§ **Available data**:
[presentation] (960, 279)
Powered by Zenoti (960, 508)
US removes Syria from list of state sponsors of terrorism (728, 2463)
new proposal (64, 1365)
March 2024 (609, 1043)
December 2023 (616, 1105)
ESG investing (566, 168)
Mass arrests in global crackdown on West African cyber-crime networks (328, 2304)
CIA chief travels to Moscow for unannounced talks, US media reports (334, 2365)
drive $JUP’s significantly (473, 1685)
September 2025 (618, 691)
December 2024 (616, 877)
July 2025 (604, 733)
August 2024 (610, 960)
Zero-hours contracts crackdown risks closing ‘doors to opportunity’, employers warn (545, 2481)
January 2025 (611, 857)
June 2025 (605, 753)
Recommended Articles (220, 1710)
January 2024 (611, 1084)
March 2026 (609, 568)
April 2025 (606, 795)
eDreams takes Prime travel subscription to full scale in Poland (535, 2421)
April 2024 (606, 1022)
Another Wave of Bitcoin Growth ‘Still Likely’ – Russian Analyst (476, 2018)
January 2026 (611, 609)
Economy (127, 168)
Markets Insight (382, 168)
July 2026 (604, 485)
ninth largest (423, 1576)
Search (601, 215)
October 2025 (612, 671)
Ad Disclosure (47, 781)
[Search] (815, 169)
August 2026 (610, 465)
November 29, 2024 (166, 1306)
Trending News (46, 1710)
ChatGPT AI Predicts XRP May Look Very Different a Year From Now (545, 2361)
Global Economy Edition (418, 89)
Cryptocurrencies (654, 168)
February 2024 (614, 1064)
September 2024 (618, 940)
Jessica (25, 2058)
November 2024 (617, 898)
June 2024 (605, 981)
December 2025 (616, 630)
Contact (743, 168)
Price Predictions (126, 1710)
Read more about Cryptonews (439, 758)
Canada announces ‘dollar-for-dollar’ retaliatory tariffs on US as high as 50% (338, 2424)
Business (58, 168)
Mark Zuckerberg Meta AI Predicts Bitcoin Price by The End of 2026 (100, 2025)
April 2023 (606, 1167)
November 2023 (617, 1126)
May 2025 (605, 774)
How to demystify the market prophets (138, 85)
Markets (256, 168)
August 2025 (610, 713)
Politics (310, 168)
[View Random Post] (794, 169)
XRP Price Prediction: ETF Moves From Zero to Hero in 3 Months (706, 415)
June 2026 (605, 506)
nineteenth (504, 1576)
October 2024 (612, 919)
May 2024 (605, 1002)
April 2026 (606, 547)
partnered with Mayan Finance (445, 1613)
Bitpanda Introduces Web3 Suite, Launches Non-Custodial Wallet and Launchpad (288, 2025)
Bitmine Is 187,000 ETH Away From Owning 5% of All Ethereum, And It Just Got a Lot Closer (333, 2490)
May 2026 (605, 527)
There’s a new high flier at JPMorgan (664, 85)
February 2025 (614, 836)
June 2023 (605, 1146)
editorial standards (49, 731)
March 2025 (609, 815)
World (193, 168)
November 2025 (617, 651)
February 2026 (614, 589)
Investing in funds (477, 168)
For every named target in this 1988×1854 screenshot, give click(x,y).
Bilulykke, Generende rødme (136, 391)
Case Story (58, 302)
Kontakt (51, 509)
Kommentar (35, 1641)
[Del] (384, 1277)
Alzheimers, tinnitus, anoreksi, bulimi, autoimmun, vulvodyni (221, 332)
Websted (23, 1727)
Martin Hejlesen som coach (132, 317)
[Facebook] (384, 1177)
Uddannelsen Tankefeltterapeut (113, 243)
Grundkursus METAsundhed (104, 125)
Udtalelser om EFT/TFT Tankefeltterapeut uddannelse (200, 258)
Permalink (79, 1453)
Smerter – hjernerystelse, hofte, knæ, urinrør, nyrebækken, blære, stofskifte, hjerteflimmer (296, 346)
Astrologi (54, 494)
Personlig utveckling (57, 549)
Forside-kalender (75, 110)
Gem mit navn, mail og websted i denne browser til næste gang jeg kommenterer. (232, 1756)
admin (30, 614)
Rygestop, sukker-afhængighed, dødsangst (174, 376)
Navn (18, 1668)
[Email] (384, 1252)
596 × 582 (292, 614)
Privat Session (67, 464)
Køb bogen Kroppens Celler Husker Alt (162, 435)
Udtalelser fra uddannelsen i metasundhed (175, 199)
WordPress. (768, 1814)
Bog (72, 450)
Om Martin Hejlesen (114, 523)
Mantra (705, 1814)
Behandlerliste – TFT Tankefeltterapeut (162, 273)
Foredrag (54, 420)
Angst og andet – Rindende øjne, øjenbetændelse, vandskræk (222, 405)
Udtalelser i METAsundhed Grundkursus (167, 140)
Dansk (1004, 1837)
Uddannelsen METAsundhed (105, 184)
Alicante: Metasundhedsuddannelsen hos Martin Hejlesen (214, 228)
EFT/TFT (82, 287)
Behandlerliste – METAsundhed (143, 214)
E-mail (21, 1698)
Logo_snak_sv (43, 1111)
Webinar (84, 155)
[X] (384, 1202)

§ **Aim of the task**:
Could you set down, exactly as written, the lines above between the one holding "April 2026 (606, 547)" and the one holding "Udtalelser om EFT/TFT", inclusive, and nothing more?

§ **Solution for this problem**:
April 2026 (606, 547)
partnered with Mayan Finance (445, 1613)
Bitpanda Introduces Web3 Suite, Launches Non-Custodial Wallet and Launchpad (288, 2025)
Bitmine Is 187,000 ETH Away From Owning 5% of All Ethereum, And It Just Got a Lot Closer (333, 2490)
May 2026 (605, 527)
There’s a new high flier at JPMorgan (664, 85)
February 2025 (614, 836)
June 2023 (605, 1146)
editorial standards (49, 731)
March 2025 (609, 815)
World (193, 168)
November 2025 (617, 651)
February 2026 (614, 589)
Investing in funds (477, 168)
For every named target in this 1988×1854 screenshot, give click(x,y).
Bilulykke, Generende rødme (136, 391)
Case Story (58, 302)
Kontakt (51, 509)
Kommentar (35, 1641)
[Del] (384, 1277)
Alzheimers, tinnitus, anoreksi, bulimi, autoimmun, vulvodyni (221, 332)
Websted (23, 1727)
Martin Hejlesen som coach (132, 317)
[Facebook] (384, 1177)
Uddannelsen Tankefeltterapeut (113, 243)
Grundkursus METAsundhed (104, 125)
Udtalelser om EFT/TFT Tankefeltterapeut uddannelse (200, 258)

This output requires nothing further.